──────── RECORDS FOR THE TASK

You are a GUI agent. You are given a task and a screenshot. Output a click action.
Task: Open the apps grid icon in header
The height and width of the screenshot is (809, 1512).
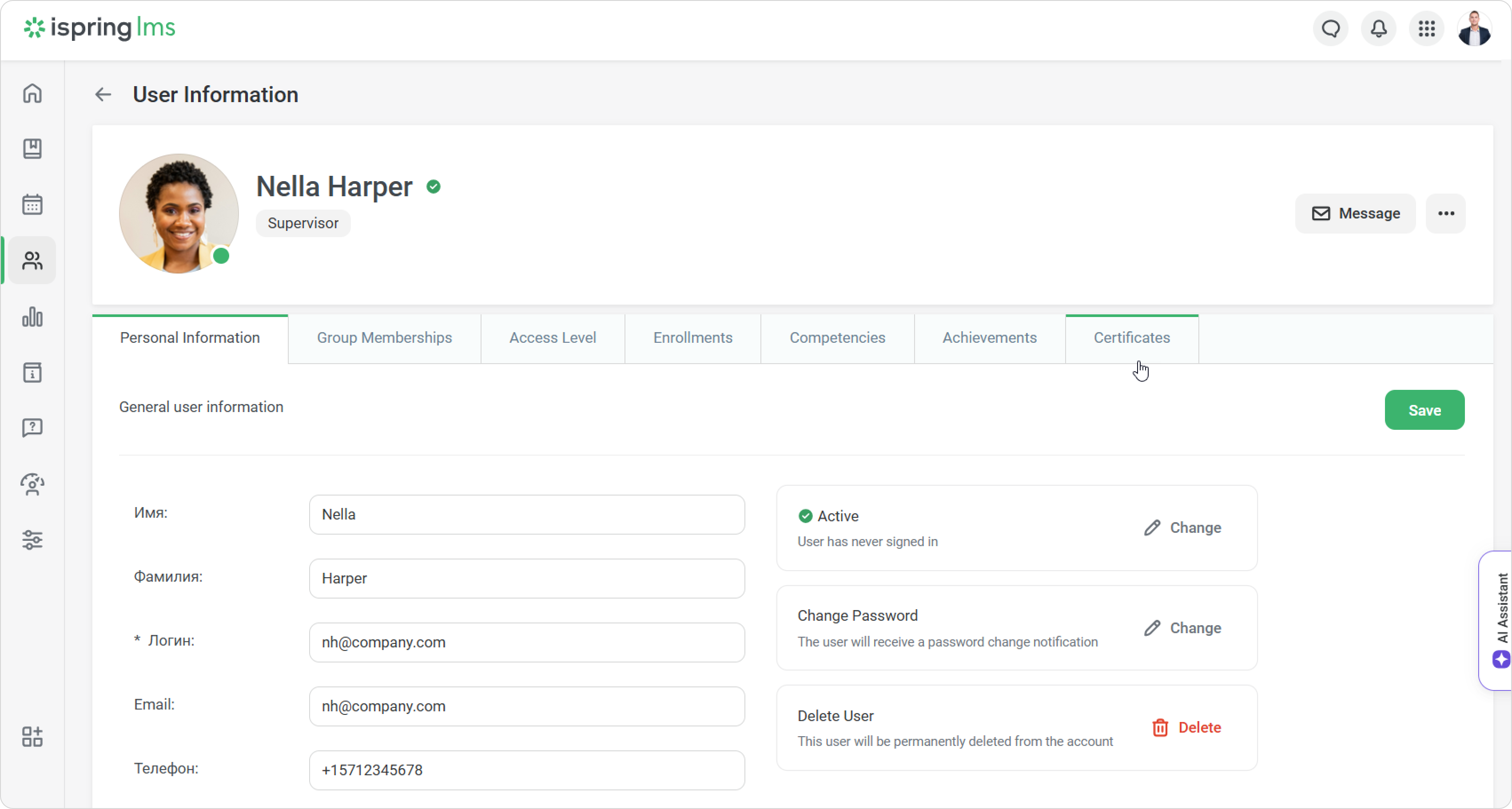click(x=1426, y=28)
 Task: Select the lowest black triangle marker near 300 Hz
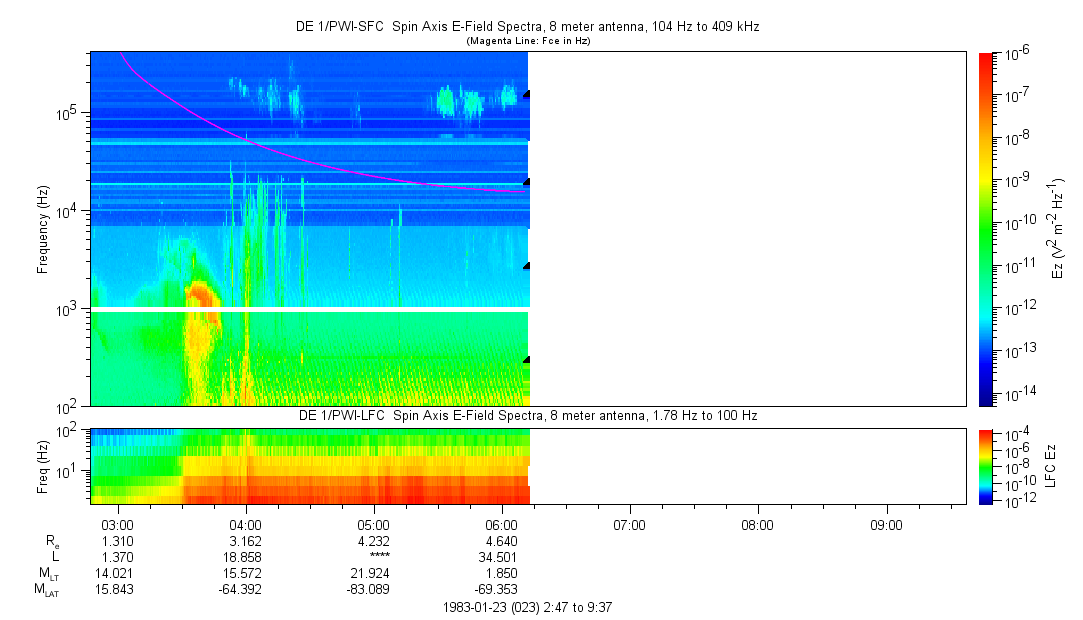click(526, 359)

────────────────

Copy out every line of the material shown above word for word, without the pictures.

You are a GUI agent. You are given a task and a screenshot. Output a click action.
Task: Open the apps grid icon in header
The height and width of the screenshot is (809, 1512).
click(x=1426, y=28)
 Task: Select the lowest black triangle marker near 300 Hz
click(526, 359)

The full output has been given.